» Direction: Reproduce the lines below word for word, leaving out the pictures.

=-=-=

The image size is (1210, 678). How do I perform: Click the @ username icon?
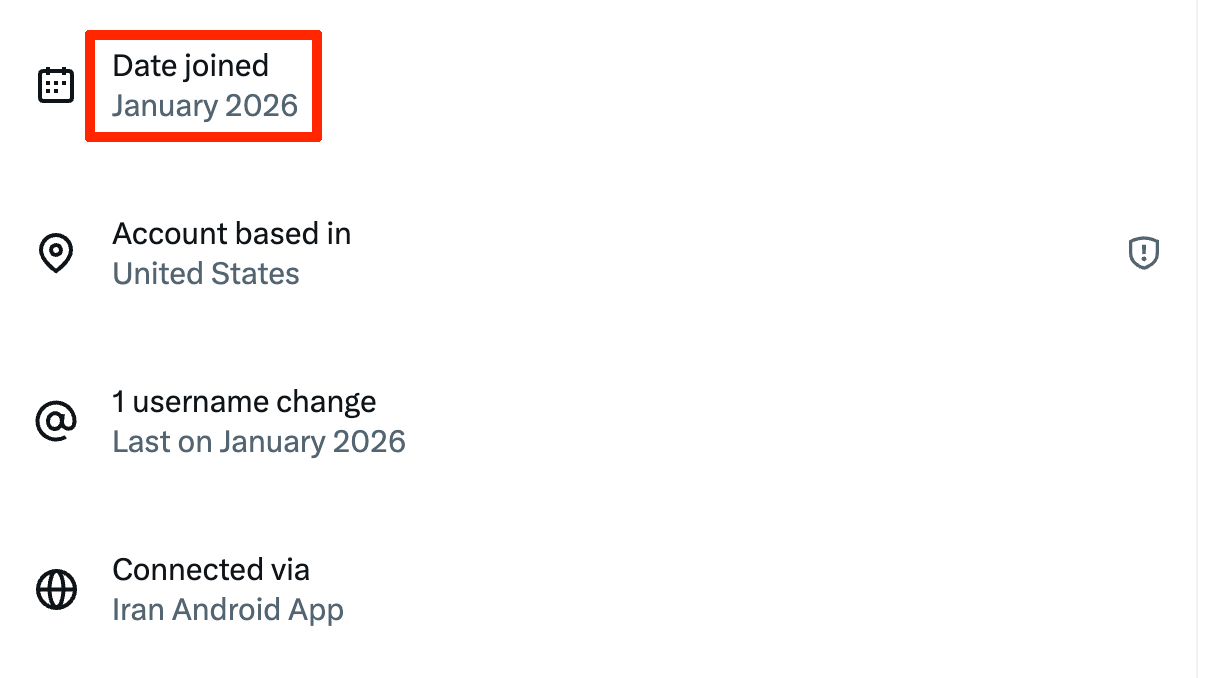click(x=56, y=421)
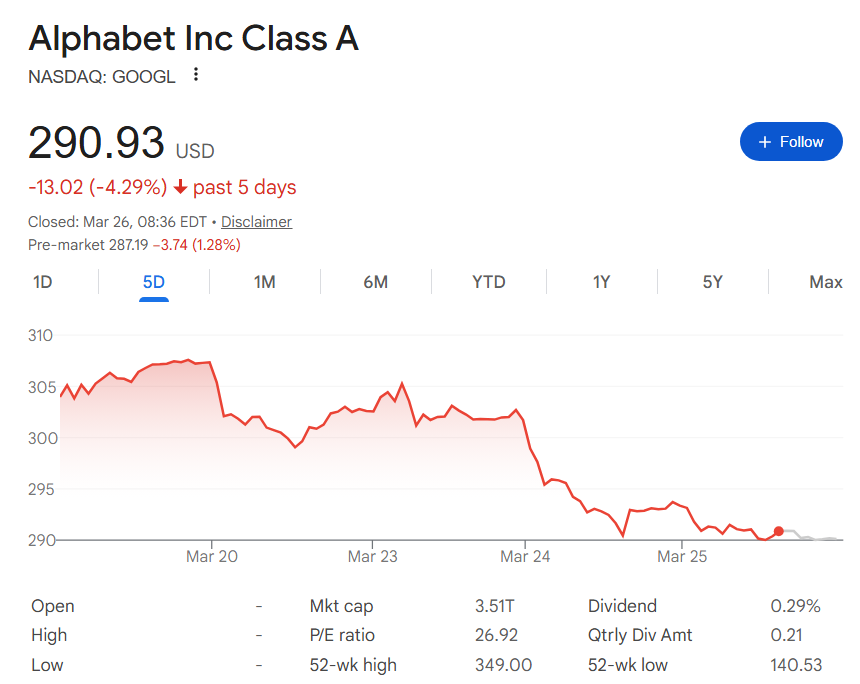Click the blue underline indicator under 5D
Screen dimensions: 860x684
coord(152,298)
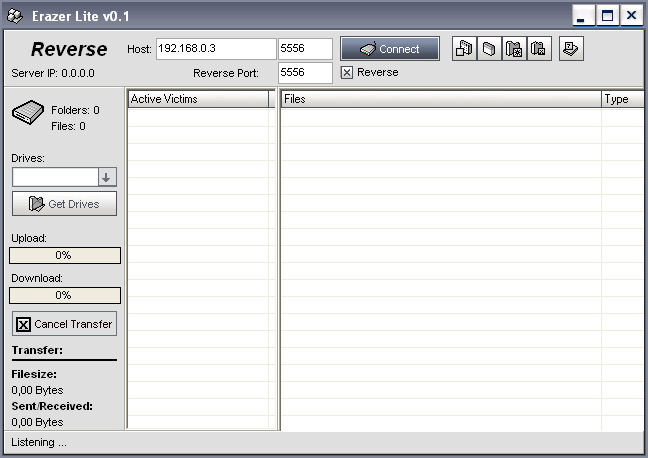648x458 pixels.
Task: Click the single folder toolbar icon
Action: click(x=489, y=49)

=-=-=

» Task response:
The image size is (1210, 678). How do I perform: Click the @ username icon?
click(x=56, y=421)
Click the blue underline indicator under 5D
Screen dimensions: 860x684
coord(152,298)
648x458 pixels.
Task: Click the single folder toolbar icon
Action: click(x=489, y=49)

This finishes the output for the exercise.